We’re going to wrap our coverage of the Justice Department’s scathing report on racial bias in the Ferguson police department and the subsequent fallout in the Missouri city.
Attorney general Eric Holder said a “searing” justice department report on racial discrimination by Ferguson police contained “deeply alarming” documentation of “abusive and dangerous” behaviour.
Holder defended a justice department decision not to bring charges against Ferguson police officer Darren Wilson in the killing last August of Michael Brown. “I urge you to read this report in full,” he said, addressing skeptics.
Holder said the justice department was ready “to force compliance and implement basic change” to fix routine civil liberties violations in Ferguson.
The feds are not done with Ferguson, Holder said, calling for a “court-enforceable remedial process that includes involvement from community stakeholders as well as independent oversight.”
Ferguson has fired one officer and put two others on leave, pending an internal investigation, mayor James Knowles said.
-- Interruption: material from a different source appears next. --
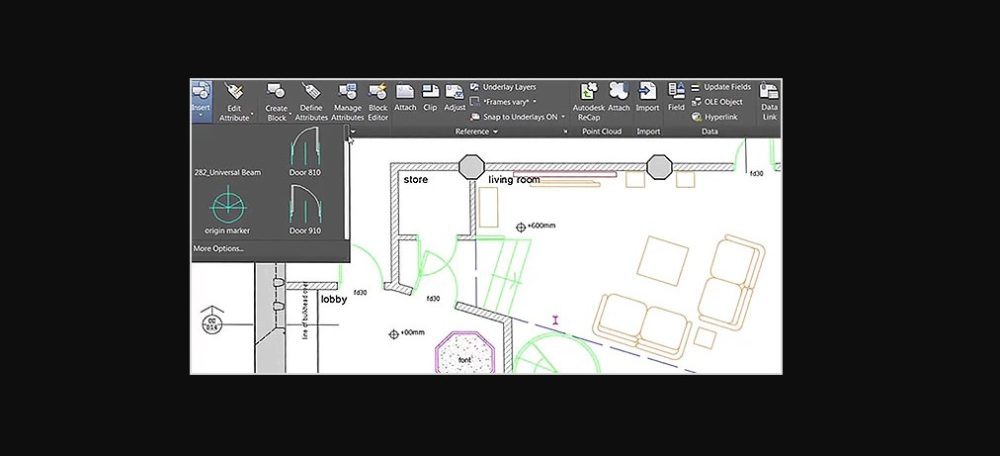Select the Door 810 block thumbnail
The image size is (1000, 456).
(x=304, y=153)

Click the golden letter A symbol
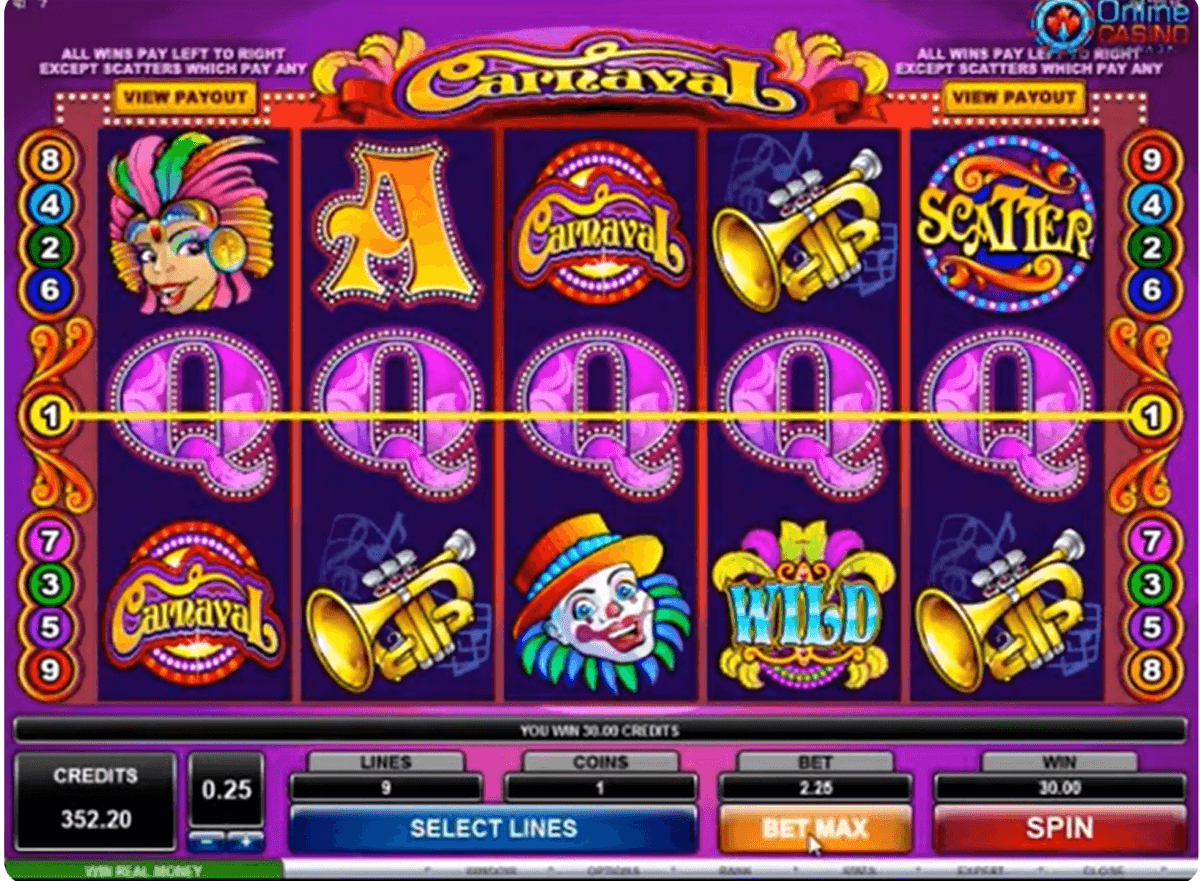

Knowles said a new civilian task force would now take part in overseeing the police department, that the city had commissioned a consulting firm, and that the municipal courts have been ordered to reform.
A justice department report exposed a pattern of racist and abusive behaviour on the part of Ferguson police and city employees.
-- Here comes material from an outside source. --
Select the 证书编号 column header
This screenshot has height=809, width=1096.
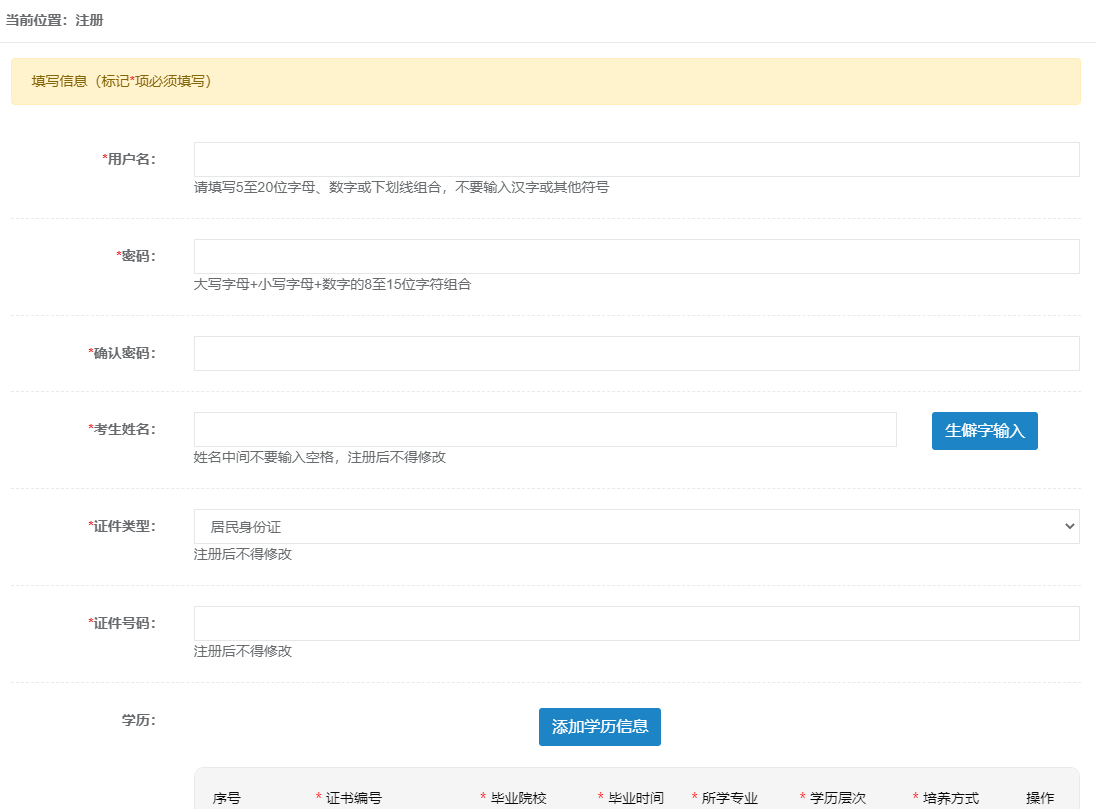[353, 798]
Ferguson police systematically harassed, over-ticketed, insulted, wrongfully arrested, the report found and physically abused African-American residents, with sometimes shattering implications for the lives of the abuse victims.
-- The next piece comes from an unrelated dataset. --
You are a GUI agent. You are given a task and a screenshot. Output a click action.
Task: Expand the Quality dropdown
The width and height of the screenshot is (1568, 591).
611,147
The report said police dogs were only used against black people and Tasers were over-used. It published racist emails passed among city employees.
Holder called the Ferguson police department a “collection agency” for the city instead of a law enforcement agency.
The mayor says the city has commissioned an “independent consultant” as recommended by the Justice Department, and that Ferguson is “the first community in this region to undertake such steps” as reform.
He also says the municipal court has begun reforms to change the ways it levies fines on citizens, and to improve the recourse of citizens to protest or pay those fines. The Justice Department report was particularly damning of the way the city collects fines.
“The Ferguson police department is in the process of hiring three new hirings.” He says he hopes to have an update on the positions “and the racial makeup” of these officers in the coming days.
“All police officers have completed mandatory diversity training as of December 2014,” he continues.
Knowles says he has set up a task force of local civilians to act as a “civilian oversight board” that will review complaints and and give input.
“The city also arranged ride alongs for Department of Justice investigators to observe Ferguson,” he adds.
The Justice Department “uncovered explicit racial bias by three individuals wo are employed.
“Let me be clear, this type of behavior will not be tolerated in the ferguson police department or any department of the city of Ferguson.”
“Immediately upon leaving that meeting three have been placed on administrative leave. One has since been terminated and the other two are awaiting the outcome of an internal investigation.”
These individuals’ behavior is in no way indiciatve of the city of Ferguson, he says
“We must do better not only as a city but as a state and country.”
We’re back now and waiting for Ferguson officials to deliver a press conference any minute now from the Missouri city.
It’s not clear who will be speaking but the city said earlier this afternoon that officials will make their first response about the Justice Department’s scathing assessment of Ferguson’s police department.
The city of Ferguson is scheduled to hold a news conference in response to the department of justice report on systemic discriminatory practices by police and courts employees.
McCulloch: 'I have not reviewed' report on policing
As for the justice department report documenting patterns of racial discrimination and abuse on the part of Ferguson police, McCulloch says “I have not reviewed that report”:
I don’t know what it’s based on. I don’t know if these are anecdotal stories or detailed stories, I don’t know.
He portrays the DoJ finding of no prosecutable conduct in Officer Darren Wilson’s shooting of Michael Brown as supportive, if not a vindication, of the grand jury’s decision not to indict Brown.